PASSAGE
* start *

In 2026, PwC anticipates that, despite the ongoing geopolitical uncertainties, the overall trend of falling interest rates will boost investor confidence. This will be complemented by favourable government policies, making Hong Kong’s IPO market likely to continue its robust performance
Several billion-dollar Hong Kong IPOs of Chinese companies were also recorded for the likes of Foshan Haitian Flavouring & Food Company ( US$1.35 billion ), Zhejiang Sanhua Intelligent Controls Company ( US$1.37 billion ), Chery Automobile ( US$1.34 billion ), Sanyu Heavy Industry ( US$1.73 billion ), and Seres Group ( US$1.84 billion ).
With the slew of Chinese companies arranging their IPOs in Hong Kong, a report by PwC released on January 5 notes that the territory has reclaimed the top global position in terms of IPO funds raised in 2025, reaching HK$285.8 billion ( US$36.65 billion ). In 2026, PwC anticipates that, despite the ongoing geopolitical uncertainties, the overall trend of falling interest rates will boost investor confidence. This will be complemented by favourable government policies, making Hong Kong’s IPO market likely to continue its robust performance. It anticipates the IPO funds raised to reach HK$350 billion in 2026, supported by listings of high-end manufacturing and tech companies.
India also stood out when it comes to IPO in 2025, with a volume of US$21.80 billion, as this market maintained the momentum noted in 2024 when the total volume amounted to US$20.48 billion. Tata Capital led the capital raising with US$1.75 billion worth of proceeds, representing the largest Indian IPO in 2025 and the largest private sector FIG IPO ever in India. What also captured the market attention in 2025 was the US$1.31 billion IPO by LG Electronics India, which is the largest consumer durables IPO ever in this market. This is the second Korean-owned company to list in India, following Hyundai Motor India in October 2024, which raised a record US$3.3 billion – the biggest IPO ever in India.
Other marquee IPOs that came out of India in 2025 included the US$828 million share sale for Lenskart, the largest Indian new-age consumer company, and the US$1 billion IPO for Hexaware, which was the largest IT services IPO globally during the past decade and the largest re-listing of a corporate ever in India. Another notable IPO was that of Groww, a direct-to-consumer digital investment platform, which raised US$751 million in the largest fintech IPO since 2021.

* end *

GOAL
Reproduce the passage on IPO markets word for word, starting with "Other marquee IPOs" and going on through "IPO since 2021.".

Word and element location records
* start *

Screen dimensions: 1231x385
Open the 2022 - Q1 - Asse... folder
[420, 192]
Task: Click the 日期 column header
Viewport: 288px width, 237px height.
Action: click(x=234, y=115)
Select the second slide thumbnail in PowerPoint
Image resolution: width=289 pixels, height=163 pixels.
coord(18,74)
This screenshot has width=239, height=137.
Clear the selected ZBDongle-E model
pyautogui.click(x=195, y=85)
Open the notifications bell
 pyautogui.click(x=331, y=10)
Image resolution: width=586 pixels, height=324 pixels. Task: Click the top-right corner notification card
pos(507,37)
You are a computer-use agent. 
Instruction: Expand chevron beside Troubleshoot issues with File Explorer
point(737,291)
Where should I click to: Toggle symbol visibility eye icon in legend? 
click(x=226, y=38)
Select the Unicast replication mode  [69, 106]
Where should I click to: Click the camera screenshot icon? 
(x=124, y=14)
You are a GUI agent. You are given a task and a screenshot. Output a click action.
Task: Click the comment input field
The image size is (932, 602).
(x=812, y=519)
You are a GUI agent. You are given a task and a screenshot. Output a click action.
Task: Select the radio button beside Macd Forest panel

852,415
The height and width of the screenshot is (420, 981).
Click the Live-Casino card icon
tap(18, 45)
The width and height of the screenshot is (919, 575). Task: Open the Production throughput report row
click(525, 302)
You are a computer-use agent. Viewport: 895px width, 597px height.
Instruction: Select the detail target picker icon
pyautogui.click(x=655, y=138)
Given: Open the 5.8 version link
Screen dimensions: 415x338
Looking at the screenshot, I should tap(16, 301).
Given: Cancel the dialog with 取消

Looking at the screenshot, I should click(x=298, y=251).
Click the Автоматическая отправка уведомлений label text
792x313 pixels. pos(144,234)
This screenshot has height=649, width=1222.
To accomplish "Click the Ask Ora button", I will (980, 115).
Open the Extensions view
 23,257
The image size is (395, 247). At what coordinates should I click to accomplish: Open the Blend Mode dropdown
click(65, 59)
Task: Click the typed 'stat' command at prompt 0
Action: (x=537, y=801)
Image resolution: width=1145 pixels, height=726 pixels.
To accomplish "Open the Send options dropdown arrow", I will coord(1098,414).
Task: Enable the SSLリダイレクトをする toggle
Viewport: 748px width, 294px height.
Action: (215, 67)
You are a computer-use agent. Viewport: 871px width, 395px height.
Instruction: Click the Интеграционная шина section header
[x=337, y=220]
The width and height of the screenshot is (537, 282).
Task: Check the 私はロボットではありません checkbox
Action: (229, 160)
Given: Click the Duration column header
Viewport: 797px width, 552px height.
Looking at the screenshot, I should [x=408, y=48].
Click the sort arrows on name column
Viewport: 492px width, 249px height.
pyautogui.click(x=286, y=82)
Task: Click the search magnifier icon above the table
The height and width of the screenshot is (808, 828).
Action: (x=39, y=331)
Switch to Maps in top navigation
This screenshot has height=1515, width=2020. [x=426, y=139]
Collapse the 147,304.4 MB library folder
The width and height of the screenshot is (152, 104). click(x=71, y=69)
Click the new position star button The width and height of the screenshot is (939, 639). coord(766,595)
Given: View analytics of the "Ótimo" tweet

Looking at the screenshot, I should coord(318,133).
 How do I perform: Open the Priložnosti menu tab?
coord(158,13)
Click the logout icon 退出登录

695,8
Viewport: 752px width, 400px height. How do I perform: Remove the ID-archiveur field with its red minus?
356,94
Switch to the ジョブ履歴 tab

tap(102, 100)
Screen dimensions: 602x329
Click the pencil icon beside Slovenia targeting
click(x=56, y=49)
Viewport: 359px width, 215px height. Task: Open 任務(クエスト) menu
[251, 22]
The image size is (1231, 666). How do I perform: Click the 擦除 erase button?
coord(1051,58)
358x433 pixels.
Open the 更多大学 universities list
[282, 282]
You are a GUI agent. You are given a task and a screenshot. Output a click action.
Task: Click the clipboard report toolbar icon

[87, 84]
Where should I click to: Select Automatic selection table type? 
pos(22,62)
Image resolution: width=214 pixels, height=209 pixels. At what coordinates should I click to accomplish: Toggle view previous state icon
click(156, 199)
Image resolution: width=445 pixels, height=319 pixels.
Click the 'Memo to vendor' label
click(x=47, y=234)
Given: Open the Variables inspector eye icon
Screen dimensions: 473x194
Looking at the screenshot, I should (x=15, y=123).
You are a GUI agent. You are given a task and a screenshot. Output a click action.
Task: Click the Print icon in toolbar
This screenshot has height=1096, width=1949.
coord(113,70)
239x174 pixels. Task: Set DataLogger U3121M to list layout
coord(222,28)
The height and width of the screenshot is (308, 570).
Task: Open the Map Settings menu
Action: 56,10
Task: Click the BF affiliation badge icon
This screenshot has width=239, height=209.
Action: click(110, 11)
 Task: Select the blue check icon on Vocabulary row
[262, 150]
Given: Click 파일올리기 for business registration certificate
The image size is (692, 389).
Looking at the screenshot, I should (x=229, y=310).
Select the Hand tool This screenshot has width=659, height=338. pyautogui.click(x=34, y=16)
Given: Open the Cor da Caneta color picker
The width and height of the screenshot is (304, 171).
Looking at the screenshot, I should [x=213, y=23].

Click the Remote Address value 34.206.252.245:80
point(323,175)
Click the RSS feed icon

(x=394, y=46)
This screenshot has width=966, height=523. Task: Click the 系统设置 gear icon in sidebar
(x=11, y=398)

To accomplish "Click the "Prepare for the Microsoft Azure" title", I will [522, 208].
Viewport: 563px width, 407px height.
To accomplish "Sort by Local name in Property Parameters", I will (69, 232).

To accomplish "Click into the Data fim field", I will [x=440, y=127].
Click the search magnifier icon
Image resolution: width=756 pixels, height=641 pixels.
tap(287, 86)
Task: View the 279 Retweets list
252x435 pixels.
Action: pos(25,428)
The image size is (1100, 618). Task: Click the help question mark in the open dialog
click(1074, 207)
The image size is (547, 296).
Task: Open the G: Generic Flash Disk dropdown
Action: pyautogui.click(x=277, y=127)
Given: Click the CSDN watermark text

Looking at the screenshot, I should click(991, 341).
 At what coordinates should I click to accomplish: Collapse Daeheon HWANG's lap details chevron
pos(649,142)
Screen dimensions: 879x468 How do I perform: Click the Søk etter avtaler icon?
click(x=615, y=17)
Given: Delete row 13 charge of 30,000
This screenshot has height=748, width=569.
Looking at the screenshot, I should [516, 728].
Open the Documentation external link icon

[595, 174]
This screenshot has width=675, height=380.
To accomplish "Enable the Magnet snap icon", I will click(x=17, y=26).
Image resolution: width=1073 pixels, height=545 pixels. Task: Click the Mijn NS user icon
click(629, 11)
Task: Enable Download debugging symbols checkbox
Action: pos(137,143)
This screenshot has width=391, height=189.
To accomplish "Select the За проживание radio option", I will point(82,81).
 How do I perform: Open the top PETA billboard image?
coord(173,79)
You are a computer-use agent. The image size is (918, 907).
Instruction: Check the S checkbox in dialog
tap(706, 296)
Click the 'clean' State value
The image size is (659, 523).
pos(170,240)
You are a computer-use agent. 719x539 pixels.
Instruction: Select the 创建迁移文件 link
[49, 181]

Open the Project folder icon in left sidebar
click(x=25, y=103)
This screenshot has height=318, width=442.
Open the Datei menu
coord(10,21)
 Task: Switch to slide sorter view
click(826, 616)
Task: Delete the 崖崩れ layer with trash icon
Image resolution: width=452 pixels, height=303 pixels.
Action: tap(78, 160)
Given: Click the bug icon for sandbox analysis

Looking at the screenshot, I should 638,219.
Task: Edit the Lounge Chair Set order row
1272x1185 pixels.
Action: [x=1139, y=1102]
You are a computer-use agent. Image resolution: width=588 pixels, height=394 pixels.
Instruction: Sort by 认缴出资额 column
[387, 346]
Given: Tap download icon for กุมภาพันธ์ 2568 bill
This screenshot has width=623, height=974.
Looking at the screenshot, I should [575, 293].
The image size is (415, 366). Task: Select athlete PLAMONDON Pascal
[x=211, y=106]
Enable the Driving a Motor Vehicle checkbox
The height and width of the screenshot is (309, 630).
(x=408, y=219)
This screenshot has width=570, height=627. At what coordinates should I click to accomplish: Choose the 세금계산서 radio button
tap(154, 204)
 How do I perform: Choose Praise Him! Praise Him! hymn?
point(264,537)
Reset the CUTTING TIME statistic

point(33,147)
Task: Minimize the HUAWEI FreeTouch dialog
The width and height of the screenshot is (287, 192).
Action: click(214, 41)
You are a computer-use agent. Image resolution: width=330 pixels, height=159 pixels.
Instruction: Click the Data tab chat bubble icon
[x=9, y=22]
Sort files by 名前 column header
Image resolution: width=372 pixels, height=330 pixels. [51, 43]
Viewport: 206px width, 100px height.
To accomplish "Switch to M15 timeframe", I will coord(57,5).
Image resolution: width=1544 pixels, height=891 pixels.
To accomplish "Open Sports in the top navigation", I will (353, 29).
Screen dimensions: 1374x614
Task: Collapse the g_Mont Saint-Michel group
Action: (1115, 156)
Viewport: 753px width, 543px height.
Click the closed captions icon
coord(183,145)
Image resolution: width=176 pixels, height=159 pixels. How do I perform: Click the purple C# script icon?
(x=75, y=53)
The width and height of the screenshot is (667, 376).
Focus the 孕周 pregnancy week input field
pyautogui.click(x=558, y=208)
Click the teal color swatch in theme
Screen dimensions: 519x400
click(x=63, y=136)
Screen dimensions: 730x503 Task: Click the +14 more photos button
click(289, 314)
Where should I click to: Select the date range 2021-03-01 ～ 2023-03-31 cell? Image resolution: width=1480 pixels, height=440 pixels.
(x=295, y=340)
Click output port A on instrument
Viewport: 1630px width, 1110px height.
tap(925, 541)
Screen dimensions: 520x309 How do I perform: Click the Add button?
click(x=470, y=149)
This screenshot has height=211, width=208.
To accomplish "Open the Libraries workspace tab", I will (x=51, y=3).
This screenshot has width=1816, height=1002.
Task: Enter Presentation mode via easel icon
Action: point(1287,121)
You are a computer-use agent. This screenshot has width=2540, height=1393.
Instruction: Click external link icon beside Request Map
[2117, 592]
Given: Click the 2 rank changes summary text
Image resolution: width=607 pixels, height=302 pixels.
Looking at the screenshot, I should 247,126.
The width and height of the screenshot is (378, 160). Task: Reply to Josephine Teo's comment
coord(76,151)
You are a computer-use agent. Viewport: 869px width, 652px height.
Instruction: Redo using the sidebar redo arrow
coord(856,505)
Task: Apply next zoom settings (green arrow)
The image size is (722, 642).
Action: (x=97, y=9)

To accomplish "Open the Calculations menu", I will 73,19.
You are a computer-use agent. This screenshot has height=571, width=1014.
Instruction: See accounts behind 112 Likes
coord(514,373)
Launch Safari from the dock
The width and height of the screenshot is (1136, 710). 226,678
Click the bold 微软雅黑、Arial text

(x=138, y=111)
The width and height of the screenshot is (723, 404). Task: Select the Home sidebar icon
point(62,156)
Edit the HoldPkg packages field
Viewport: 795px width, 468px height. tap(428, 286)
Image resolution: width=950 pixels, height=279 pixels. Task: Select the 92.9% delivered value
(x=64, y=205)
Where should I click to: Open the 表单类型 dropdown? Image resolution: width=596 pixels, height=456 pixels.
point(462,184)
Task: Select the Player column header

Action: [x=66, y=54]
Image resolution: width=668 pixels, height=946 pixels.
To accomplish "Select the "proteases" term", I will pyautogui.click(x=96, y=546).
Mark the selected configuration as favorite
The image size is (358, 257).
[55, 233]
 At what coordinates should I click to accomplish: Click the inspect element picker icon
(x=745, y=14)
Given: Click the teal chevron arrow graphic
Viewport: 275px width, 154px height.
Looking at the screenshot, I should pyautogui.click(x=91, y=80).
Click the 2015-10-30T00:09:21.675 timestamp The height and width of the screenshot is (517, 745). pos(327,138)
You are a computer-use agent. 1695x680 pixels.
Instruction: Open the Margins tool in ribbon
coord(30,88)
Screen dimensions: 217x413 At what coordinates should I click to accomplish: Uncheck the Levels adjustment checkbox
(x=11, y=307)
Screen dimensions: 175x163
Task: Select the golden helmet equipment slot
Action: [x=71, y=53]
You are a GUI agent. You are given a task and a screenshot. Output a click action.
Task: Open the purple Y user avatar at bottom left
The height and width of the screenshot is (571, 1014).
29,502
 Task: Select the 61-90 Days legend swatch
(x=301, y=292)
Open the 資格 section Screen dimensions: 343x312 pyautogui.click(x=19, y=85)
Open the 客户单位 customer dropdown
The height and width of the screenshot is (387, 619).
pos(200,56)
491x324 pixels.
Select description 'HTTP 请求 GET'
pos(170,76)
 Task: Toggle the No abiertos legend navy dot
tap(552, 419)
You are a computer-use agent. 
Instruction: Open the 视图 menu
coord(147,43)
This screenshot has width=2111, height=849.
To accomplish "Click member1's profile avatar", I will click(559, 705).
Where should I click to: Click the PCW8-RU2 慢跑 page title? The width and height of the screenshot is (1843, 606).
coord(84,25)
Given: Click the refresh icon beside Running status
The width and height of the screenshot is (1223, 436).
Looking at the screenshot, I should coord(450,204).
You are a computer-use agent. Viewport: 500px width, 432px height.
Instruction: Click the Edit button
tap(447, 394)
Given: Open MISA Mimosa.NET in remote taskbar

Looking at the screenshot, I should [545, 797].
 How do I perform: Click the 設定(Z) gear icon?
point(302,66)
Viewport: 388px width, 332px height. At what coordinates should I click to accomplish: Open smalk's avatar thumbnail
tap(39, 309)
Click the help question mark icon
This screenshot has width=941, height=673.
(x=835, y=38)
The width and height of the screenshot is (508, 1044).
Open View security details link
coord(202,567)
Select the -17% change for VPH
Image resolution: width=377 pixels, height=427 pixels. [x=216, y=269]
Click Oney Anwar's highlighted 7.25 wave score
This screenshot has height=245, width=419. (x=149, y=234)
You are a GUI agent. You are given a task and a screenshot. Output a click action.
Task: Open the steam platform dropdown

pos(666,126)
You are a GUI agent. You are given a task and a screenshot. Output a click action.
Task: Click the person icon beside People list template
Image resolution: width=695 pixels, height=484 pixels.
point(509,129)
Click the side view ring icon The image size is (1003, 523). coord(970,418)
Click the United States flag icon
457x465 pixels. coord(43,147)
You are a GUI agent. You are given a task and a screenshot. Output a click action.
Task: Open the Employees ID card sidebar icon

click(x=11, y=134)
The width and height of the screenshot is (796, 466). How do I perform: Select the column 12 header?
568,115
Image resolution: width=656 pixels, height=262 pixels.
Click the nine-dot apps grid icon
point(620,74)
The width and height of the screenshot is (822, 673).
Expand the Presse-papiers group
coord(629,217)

* end *

RESPONSE
Other marquee IPOs that came out of India in 2025 included the US$828 million share sale for Lenskart, the largest Indian new-age consumer company, and the US$1 billion IPO for Hexaware, which was the largest IT services IPO globally during the past decade and the largest re-listing of a corporate ever in India. Another notable IPO was that of Groww, a direct-to-consumer digital investment platform, which raised US$751 million in the largest fintech IPO since 2021.